DATA TO EXAMINE:
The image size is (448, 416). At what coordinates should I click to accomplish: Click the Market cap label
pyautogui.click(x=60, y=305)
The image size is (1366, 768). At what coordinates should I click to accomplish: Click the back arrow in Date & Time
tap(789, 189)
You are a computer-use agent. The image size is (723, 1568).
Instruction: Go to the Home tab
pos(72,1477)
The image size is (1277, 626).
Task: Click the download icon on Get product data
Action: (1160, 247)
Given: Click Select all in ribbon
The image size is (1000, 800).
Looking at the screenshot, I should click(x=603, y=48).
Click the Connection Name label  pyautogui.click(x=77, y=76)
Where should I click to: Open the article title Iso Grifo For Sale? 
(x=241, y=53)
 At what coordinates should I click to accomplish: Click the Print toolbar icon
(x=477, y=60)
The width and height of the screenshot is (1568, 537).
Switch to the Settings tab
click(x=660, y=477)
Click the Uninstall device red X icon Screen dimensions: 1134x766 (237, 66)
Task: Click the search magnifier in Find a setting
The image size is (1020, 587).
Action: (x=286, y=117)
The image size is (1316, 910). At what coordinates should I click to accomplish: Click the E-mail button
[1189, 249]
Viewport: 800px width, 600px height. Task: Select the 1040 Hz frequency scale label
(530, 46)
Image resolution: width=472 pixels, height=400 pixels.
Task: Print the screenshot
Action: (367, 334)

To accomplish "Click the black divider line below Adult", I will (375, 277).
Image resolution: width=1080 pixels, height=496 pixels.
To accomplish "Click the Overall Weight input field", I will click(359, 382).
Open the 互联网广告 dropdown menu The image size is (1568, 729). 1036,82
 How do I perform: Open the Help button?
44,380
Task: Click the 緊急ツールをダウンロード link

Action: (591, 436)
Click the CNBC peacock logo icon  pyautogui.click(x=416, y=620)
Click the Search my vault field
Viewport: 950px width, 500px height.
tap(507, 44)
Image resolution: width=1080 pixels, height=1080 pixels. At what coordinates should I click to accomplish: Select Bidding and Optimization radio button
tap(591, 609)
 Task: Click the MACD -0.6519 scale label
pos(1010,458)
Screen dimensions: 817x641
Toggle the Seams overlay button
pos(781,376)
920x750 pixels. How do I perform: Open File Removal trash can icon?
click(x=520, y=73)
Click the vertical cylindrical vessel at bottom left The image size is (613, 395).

WHAT YOU HAVE TO DO: Each line above from the one with "Viewport: 800px width, 600px" up to and including the one with "Image resolution: width=1080 pixels, height=496" must be set down exactly, and no line outside that span may appear.

FINISHED EXERCISE:
Viewport: 800px width, 600px height. Task: Select the 1040 Hz frequency scale label
(530, 46)
Image resolution: width=472 pixels, height=400 pixels.
Task: Print the screenshot
Action: (367, 334)

To accomplish "Click the black divider line below Adult", I will (375, 277).
Image resolution: width=1080 pixels, height=496 pixels.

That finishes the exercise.